Read and write tickets control concurrency in WiredTiger. That is, they control how many read and write operations can execute on the storage engine at the same time. These settings are specific to WiredTiger, and thus do not govern the number of concurrent operations in the database. MongoDB has a separate mechanism for saving operation progress, then yielding to other operations.

Default values

The default value for both read and write tickets is 128. This value is large enough that WiredTiger concurrency is not a bottleneck on typical server hardware.
As those numbers put a limit on concurrent operations, it is reasonable to assume that increasing WiredTiger's read/write ticket numbers would alleviate operation queue pressure. In most cases, however, WiredTiger concurrency is a symptom of queue pressure, not the cause. In these situations, increasing WiredTiger read/write ticket numbers will cause queuing in other parts of the system (for example CPU and I/O) in a less controlled fashion than normal.

Exhausted read or write tickets numbers

When available read and write tickets drop to zero, the number of concurrent running operations is equal to the configured read/write values. This means that any other operations must wait until one of the running threads finishes its work on the storage engine before executing.
In the majority of cases, read/write tickets dropping to zero is a sign of an increase in load or of slow performance (for example slow hardware or poorly-indexed queries) causing operations to run for much longer than expected.

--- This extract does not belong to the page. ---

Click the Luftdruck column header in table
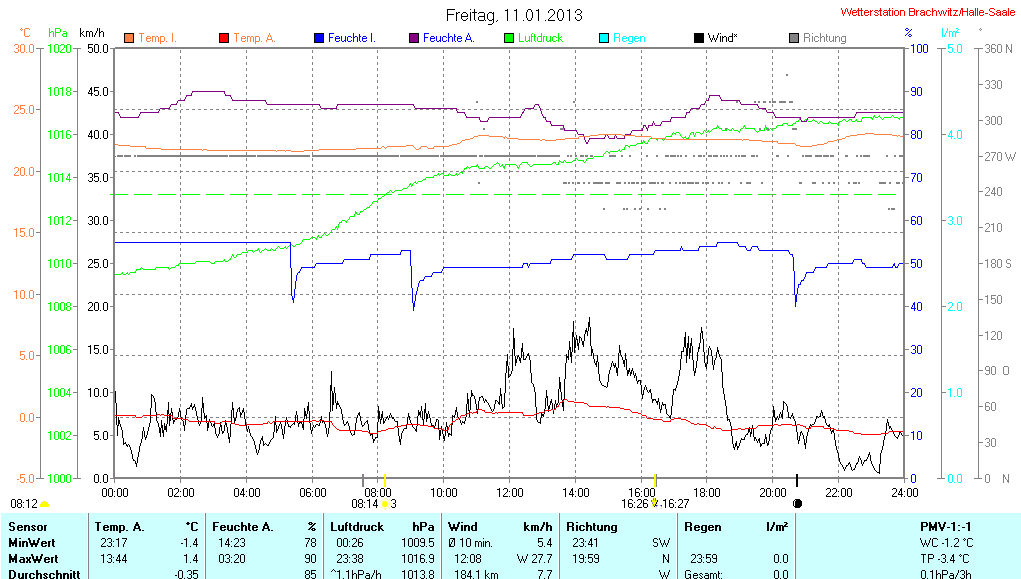1021x579 pixels. 358,526
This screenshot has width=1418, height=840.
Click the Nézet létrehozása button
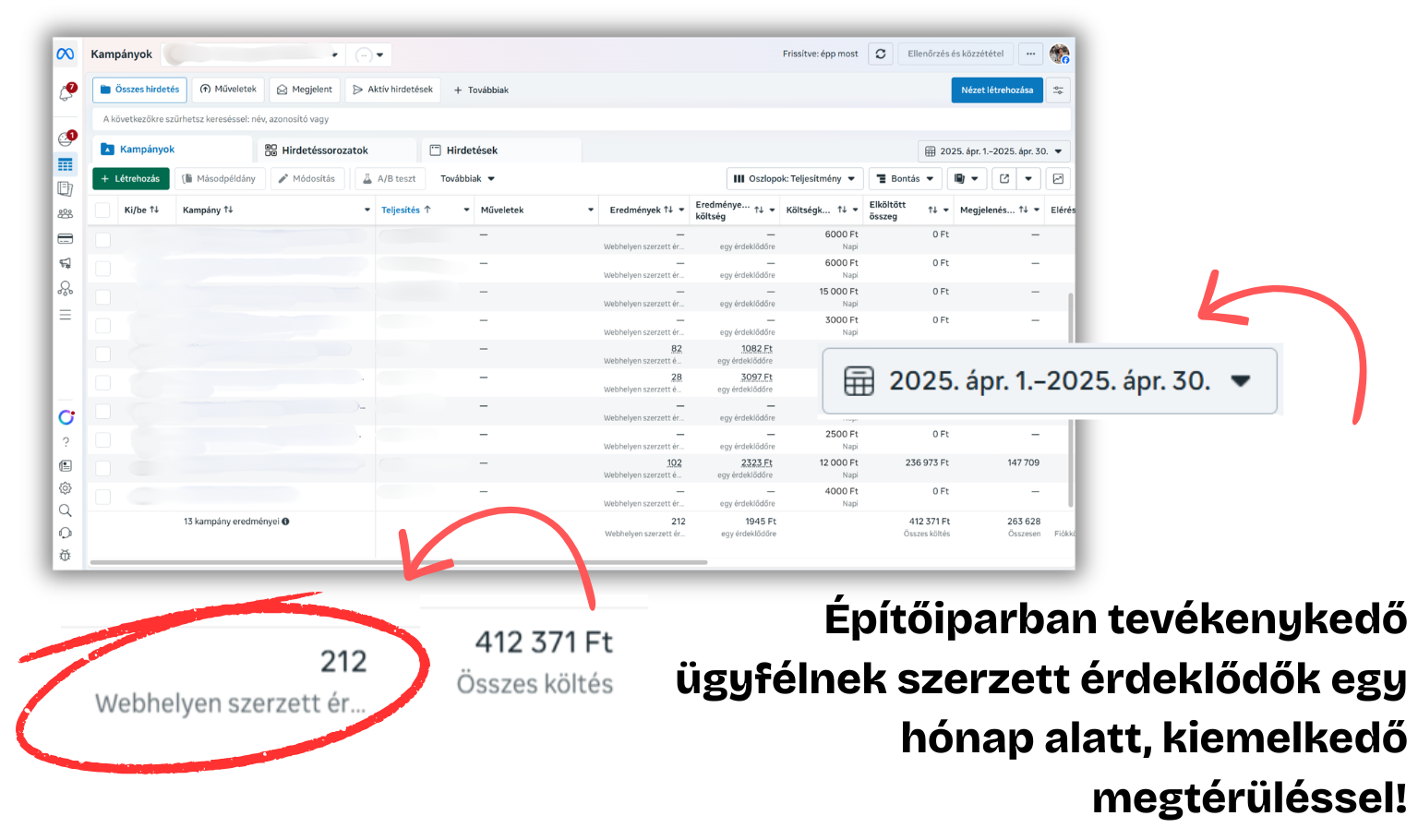pos(997,90)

Changing the default value of read and write tickets

Changing the values of read or write tickets should only be done after a thorough assessment by MongoDB. Increasing read/write tickets when it is not the cause of the issue might result in sustained performance degradation.
Changing the values to an extremely high number (much higher than the cores available) could also force the CPU to spend more time doing expensive context-switches rather than doing actual work. This would lead to a decrease in throughput and an increase in queue pressure.